Pick out and copy each line of the entries below that contains the string "Інше". Letter case counts when matching.

Portion of a data file:

• • • • •

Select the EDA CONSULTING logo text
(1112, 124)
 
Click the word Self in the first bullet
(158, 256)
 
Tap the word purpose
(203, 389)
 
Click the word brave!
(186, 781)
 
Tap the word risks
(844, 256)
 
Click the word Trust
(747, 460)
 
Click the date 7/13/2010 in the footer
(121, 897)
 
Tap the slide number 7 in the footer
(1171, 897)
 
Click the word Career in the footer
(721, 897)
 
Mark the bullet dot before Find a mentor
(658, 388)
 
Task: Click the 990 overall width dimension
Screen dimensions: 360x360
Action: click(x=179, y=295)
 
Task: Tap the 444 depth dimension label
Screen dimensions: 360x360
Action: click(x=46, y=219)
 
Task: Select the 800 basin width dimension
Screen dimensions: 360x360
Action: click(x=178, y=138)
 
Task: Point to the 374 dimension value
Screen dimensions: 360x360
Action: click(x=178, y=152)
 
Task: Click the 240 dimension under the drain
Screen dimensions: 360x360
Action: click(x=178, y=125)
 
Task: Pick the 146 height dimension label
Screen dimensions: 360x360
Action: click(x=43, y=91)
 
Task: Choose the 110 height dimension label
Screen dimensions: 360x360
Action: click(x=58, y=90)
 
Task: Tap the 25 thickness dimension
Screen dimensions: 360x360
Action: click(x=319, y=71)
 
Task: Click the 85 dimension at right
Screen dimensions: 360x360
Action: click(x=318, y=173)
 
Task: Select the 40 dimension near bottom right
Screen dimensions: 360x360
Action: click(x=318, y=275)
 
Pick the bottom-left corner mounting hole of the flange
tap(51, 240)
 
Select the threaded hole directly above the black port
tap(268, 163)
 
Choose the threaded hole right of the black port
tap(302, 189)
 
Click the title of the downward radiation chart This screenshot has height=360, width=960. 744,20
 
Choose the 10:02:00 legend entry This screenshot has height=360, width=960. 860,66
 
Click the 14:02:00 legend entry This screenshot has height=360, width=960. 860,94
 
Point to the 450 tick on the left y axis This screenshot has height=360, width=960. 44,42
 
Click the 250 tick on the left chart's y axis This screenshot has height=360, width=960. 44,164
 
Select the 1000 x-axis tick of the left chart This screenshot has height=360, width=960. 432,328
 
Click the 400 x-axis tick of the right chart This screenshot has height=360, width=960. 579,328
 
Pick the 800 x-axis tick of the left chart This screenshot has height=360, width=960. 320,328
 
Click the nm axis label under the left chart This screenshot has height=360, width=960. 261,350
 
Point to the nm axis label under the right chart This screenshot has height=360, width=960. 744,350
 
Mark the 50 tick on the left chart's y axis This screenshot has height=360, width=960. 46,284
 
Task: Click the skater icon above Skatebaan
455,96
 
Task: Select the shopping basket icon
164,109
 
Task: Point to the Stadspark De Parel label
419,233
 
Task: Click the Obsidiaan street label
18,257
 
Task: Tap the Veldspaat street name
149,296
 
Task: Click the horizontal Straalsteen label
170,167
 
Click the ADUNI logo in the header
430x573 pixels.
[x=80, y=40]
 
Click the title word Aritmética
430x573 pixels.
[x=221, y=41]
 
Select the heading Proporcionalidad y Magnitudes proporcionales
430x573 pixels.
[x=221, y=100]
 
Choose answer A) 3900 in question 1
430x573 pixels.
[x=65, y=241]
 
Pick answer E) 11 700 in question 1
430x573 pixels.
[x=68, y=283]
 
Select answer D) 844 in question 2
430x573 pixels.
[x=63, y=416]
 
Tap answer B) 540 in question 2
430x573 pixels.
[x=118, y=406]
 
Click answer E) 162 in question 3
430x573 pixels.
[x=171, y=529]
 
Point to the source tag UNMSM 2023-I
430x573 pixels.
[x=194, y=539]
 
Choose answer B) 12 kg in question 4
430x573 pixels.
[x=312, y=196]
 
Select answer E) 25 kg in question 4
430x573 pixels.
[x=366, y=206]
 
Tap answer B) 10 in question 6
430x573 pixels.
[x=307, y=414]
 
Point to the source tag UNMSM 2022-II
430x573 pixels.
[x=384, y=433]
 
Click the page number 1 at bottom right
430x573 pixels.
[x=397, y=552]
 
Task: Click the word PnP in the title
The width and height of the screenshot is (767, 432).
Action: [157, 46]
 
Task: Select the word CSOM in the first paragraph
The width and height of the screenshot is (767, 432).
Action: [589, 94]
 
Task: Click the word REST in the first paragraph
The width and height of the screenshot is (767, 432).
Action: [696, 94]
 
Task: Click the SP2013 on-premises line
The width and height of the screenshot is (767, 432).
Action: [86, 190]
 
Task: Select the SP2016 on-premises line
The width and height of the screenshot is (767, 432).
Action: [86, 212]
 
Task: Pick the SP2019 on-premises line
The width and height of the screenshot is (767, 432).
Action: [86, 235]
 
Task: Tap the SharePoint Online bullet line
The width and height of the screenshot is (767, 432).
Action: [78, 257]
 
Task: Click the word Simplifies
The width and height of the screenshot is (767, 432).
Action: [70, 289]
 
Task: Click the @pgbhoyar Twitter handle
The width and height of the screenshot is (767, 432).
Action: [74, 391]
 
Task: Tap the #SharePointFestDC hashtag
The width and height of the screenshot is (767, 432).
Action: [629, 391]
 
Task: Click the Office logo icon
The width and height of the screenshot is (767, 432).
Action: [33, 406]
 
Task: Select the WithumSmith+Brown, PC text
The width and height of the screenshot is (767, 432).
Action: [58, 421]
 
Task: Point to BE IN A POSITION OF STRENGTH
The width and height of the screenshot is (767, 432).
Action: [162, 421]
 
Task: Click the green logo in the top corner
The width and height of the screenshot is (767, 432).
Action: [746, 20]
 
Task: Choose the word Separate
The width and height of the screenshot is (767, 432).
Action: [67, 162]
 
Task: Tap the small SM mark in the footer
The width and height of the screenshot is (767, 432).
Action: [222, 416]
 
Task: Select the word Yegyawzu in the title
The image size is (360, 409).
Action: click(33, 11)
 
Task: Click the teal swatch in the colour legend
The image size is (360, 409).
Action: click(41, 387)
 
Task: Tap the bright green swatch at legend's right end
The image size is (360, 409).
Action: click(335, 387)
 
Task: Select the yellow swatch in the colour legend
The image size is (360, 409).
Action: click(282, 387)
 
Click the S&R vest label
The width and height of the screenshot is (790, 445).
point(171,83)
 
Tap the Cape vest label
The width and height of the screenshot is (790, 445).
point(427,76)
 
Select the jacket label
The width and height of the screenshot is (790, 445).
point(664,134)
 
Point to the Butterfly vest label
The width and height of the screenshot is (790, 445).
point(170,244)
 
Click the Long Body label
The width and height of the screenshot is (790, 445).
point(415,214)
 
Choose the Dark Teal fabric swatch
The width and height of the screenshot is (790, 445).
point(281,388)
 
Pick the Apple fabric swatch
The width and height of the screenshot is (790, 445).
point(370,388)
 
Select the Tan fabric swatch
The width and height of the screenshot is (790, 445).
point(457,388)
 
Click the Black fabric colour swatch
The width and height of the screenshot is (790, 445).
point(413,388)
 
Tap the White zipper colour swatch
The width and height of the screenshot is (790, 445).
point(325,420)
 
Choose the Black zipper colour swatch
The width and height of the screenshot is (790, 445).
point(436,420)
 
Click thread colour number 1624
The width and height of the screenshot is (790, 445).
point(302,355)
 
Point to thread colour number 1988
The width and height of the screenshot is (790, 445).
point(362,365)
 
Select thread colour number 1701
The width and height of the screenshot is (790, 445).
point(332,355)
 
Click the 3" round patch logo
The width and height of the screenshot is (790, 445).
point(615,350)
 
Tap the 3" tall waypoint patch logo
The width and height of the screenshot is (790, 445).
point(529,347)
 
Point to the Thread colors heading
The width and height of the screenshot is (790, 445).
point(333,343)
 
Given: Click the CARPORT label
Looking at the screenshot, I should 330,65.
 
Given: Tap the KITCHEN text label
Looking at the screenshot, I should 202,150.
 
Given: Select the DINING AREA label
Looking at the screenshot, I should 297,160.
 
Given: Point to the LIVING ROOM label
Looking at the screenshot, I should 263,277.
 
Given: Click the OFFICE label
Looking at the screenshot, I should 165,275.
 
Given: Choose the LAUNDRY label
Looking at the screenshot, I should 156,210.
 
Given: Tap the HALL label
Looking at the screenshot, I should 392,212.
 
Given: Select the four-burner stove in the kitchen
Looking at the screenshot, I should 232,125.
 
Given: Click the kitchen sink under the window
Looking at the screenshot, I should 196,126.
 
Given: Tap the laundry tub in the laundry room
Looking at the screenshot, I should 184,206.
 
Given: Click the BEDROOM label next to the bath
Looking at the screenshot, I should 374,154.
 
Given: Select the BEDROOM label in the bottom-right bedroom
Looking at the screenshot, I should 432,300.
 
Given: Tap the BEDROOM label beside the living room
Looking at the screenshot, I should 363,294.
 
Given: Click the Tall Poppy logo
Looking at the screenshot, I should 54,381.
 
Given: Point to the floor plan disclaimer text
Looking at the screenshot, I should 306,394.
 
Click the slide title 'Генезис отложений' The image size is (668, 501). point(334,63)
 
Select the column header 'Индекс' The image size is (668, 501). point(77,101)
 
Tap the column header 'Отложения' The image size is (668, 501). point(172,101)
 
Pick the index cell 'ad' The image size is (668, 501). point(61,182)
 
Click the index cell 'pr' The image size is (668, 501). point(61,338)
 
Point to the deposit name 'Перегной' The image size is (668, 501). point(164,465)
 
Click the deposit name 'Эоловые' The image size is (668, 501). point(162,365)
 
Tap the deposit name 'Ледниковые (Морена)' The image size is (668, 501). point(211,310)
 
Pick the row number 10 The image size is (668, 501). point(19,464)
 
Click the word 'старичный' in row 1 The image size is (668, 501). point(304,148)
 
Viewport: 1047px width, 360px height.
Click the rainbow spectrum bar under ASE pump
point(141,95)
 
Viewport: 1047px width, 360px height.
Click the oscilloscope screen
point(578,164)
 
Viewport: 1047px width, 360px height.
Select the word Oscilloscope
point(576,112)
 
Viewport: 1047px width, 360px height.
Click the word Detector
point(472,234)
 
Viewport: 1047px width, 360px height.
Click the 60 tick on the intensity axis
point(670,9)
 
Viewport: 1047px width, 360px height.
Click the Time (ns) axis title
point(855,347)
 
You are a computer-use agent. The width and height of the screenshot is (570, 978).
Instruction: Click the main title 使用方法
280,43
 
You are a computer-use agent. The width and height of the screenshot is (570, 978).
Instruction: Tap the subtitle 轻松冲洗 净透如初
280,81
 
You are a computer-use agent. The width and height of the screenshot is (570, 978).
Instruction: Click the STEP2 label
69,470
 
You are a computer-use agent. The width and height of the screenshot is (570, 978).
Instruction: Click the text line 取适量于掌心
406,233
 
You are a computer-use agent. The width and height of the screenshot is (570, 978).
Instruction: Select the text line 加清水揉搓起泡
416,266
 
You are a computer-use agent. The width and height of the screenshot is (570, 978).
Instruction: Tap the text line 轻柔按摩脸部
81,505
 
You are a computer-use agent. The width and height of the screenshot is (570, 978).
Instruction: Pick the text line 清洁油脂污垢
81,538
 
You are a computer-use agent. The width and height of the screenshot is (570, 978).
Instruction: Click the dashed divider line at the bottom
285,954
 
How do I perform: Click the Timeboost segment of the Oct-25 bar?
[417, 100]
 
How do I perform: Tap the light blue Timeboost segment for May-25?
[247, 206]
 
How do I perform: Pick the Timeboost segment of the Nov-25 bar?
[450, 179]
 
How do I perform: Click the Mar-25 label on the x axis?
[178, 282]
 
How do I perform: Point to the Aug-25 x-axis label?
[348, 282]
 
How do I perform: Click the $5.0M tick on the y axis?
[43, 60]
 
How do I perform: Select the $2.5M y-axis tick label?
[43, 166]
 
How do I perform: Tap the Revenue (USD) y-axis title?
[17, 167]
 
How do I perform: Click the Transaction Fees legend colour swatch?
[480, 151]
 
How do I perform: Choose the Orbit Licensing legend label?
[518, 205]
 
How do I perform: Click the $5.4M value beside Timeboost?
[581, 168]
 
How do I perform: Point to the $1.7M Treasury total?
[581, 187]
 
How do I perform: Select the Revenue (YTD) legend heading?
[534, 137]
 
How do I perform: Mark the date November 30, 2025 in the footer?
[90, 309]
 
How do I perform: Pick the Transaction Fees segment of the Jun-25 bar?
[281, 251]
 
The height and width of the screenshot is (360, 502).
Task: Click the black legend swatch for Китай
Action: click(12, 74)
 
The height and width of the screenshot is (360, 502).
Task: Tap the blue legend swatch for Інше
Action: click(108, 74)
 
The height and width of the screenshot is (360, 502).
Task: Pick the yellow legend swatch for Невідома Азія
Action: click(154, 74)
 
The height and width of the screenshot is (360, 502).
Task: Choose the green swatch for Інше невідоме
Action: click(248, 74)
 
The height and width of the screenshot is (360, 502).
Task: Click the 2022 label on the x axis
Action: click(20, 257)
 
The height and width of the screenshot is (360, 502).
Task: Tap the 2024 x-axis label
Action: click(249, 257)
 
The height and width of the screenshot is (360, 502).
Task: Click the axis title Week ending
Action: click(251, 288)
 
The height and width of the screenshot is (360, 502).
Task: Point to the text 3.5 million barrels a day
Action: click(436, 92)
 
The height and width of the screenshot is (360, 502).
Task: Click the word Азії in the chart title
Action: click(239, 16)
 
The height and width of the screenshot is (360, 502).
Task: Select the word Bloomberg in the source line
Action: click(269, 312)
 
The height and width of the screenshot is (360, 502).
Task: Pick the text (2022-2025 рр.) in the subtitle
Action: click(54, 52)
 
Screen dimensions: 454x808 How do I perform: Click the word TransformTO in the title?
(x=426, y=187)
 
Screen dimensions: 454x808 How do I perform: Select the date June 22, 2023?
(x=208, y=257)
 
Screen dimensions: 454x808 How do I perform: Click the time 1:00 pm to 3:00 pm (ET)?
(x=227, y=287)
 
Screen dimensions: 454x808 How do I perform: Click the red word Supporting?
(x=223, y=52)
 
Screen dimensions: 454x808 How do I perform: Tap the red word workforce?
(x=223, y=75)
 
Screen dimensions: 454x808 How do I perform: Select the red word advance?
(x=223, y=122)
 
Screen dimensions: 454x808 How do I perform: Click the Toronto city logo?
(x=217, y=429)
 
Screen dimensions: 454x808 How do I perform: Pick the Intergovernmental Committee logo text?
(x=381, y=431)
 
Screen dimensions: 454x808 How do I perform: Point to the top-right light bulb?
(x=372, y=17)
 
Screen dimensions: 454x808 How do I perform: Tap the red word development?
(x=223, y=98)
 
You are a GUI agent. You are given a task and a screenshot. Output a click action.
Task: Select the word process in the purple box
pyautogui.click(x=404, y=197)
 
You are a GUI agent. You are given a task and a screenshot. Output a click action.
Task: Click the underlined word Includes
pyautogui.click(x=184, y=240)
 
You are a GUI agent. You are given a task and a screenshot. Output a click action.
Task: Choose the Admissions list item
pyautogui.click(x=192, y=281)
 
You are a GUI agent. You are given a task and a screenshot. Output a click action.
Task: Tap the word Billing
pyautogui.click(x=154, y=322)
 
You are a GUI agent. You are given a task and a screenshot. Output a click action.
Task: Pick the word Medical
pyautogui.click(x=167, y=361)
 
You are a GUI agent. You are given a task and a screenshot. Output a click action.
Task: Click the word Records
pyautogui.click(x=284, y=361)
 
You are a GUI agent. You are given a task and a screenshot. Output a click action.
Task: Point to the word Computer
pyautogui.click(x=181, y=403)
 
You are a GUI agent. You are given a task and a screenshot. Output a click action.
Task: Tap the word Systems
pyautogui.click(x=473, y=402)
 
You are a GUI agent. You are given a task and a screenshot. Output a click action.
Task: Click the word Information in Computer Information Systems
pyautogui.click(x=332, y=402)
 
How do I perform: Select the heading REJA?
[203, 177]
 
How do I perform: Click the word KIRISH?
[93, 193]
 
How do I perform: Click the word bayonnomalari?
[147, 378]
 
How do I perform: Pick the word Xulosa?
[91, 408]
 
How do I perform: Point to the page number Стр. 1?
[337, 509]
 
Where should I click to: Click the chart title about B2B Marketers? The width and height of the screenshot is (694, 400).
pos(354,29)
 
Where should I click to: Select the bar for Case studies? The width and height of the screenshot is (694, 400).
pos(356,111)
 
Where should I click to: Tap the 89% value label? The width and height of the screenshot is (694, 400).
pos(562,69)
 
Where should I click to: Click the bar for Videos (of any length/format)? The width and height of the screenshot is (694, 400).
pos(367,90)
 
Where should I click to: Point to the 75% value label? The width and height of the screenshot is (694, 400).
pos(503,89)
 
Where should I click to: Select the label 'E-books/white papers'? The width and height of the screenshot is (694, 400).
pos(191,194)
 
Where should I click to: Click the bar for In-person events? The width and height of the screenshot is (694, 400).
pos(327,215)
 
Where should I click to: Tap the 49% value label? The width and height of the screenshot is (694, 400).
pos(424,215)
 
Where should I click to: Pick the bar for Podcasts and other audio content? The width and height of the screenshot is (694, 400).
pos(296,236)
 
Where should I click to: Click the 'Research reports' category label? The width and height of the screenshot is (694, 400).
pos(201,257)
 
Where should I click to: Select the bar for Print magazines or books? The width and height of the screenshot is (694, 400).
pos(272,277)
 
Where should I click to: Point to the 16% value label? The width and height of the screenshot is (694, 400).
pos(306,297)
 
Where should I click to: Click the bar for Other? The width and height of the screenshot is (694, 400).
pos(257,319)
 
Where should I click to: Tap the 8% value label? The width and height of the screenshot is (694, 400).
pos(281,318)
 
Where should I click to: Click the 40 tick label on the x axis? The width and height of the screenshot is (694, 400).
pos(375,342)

• • • • •

• Answer below
Task: Tap the blue legend swatch for Інше
Task: Choose the green swatch for Інше невідоме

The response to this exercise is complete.